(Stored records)
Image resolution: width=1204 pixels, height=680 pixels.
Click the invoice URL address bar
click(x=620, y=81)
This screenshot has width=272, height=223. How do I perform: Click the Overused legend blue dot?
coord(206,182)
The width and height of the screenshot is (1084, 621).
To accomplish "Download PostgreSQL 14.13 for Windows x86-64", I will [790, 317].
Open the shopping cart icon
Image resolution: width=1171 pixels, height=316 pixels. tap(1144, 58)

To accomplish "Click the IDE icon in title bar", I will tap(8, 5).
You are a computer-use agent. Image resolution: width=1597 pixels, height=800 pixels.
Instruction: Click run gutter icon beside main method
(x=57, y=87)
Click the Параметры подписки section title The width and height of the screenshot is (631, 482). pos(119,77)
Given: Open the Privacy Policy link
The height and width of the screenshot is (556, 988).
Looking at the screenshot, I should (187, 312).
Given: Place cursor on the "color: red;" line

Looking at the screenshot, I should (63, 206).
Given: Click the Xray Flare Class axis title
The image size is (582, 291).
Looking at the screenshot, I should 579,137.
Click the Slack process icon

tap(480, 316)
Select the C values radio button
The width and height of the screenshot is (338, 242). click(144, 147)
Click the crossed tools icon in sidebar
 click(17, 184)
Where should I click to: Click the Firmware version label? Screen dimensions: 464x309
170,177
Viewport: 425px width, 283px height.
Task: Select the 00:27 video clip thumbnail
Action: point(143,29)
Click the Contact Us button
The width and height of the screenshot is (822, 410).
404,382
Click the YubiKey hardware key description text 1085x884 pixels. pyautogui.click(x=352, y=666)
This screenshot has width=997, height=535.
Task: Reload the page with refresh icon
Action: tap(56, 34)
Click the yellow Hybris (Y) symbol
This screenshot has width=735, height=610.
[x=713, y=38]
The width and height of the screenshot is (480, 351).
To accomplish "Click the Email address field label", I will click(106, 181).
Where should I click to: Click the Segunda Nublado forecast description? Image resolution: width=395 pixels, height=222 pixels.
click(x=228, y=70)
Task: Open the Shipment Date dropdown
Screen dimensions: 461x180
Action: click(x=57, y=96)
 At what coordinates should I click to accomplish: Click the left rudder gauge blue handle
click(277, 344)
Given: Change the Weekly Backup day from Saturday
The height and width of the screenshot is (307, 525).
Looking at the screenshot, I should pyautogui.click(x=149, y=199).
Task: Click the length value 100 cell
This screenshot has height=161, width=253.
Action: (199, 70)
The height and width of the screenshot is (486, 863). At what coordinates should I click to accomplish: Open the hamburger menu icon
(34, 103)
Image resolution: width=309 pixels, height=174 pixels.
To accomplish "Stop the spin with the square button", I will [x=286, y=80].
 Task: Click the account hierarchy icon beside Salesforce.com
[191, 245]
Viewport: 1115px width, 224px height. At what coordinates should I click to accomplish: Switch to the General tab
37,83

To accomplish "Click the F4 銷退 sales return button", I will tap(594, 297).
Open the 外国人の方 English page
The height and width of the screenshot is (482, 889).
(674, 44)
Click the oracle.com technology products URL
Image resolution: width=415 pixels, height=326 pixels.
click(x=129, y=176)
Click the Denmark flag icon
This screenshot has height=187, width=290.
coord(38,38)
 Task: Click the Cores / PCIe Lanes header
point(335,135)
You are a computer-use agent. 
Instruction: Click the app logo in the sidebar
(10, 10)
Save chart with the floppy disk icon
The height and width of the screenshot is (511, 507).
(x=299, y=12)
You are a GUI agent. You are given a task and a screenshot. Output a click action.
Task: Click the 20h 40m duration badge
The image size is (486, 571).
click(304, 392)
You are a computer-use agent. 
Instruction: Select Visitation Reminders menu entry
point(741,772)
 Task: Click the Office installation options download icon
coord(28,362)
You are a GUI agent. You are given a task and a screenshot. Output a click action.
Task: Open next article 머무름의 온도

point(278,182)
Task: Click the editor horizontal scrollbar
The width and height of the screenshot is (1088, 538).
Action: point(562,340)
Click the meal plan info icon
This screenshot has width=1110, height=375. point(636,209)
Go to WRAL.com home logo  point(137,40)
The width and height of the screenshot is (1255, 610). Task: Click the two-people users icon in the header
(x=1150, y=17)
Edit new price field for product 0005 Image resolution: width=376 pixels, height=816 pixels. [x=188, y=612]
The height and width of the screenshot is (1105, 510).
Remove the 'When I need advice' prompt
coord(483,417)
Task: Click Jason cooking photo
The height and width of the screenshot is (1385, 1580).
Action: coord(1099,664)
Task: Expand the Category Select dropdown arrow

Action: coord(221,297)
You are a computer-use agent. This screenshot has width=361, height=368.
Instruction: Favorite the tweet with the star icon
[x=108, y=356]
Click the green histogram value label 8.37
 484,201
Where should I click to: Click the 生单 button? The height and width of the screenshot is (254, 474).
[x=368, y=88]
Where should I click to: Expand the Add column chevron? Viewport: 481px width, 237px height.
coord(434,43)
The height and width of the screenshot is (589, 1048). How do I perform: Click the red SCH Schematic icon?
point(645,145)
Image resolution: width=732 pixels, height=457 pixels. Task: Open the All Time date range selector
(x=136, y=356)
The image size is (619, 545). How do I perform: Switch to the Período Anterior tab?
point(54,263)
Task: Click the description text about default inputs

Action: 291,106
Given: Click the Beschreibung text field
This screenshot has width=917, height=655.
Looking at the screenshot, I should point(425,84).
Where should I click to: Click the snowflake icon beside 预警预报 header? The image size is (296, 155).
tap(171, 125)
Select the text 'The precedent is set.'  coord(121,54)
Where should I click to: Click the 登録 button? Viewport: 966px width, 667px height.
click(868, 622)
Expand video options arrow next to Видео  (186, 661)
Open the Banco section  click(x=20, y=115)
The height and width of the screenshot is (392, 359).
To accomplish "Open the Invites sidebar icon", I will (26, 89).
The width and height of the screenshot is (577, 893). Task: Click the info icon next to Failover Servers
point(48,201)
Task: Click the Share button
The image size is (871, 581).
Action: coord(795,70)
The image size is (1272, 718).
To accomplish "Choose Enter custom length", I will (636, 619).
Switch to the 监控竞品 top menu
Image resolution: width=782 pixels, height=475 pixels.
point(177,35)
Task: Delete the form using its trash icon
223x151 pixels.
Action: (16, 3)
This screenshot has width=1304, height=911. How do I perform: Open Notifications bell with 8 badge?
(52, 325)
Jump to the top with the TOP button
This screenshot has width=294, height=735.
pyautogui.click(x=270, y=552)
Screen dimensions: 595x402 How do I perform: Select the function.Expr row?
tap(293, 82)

▶ **Problem**
Tally every line in these entries where the string "length" occurs. The tally alone is the answer.

▶ **Task solution**
2